Scolari, on the other hand, is a drill sergeant and an expert at getting teams to play according to a designated plan. We do not yet know what formation or team Scolari will use, though it is highly likely he will reinstate the role of the holding midfielder in the form of Lucas Leiva or someone analogous. Scolari’s appointment is also likely to reorient the squad back to Ronaldinho as opposed to Neymar, although it remains to be seen what the implications of Ronaldinho’s recall will be for Kaka. Regardless, Scolari will almost certainly instill a strong game plan into the national team that is likely to bring the team success in the short term, and aesthetic power and flamboyance only in the long term. Scolari and technical director Carlos Alberto Parreira will err on the side of caution when it comes to playing the beautiful game by focusing on winning first, and the beautiful game second.
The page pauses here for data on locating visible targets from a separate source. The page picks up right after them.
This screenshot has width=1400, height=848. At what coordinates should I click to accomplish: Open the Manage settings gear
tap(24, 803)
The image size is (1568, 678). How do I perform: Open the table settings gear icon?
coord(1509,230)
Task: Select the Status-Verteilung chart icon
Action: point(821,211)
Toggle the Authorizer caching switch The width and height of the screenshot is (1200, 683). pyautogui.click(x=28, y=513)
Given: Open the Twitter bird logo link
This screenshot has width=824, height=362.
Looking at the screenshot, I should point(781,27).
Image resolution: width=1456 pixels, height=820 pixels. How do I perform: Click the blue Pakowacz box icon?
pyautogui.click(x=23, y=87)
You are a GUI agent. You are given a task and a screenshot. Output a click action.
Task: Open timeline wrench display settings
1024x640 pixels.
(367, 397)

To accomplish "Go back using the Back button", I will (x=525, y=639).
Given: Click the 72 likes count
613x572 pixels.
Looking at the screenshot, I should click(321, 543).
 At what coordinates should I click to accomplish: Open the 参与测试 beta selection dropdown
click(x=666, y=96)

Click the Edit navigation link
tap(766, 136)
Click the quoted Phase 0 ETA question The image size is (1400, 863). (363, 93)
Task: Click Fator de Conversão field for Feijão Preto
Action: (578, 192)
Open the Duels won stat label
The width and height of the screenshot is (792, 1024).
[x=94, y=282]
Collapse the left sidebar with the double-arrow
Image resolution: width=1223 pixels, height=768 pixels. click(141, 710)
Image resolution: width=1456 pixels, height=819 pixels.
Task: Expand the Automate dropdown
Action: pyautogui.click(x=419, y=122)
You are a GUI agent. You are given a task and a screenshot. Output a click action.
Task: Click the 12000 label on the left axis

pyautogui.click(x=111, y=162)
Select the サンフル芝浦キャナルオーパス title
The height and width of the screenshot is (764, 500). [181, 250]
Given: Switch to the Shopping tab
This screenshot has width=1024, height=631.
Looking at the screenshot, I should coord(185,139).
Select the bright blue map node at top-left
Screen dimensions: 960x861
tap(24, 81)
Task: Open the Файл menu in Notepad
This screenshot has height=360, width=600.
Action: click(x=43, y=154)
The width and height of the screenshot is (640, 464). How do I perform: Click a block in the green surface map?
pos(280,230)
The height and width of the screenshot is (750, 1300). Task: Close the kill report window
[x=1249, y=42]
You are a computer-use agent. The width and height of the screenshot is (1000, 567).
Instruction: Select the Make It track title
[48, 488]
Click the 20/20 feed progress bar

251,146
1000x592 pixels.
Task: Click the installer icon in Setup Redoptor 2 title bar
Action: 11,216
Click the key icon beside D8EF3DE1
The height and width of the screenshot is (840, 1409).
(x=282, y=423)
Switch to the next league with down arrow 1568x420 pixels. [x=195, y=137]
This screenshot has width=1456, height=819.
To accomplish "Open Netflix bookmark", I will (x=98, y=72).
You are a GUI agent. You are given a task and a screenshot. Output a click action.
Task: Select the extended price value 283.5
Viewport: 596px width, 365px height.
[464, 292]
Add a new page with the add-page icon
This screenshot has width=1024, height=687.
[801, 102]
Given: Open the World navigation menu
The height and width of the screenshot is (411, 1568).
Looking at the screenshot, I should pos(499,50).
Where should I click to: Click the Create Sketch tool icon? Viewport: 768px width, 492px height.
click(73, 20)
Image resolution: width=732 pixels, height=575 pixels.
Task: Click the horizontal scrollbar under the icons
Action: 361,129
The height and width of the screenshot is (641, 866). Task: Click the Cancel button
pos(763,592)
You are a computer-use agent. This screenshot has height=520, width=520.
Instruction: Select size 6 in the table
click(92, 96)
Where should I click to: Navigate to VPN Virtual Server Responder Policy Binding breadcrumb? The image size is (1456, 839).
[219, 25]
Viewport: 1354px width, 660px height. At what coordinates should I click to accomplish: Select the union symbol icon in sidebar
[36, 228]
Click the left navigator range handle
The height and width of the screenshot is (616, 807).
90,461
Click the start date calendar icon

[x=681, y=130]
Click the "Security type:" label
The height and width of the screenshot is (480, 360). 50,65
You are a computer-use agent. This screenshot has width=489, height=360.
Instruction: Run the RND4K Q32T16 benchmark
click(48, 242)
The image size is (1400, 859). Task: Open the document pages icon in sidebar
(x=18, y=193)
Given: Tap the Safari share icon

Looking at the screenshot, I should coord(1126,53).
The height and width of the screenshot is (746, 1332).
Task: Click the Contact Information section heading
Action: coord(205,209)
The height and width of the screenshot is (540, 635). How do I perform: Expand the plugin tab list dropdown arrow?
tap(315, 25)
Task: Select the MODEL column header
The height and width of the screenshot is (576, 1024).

The current Brazilian national team is bursting with talent and experience in almost every position. What has been lacking so far is the determination and vision to get the players to play in a consistent way such that the team can grind out key victories and thereby organically acquire the confidence to play the attacking, fluid football that almost all Brazilian football fans want to see.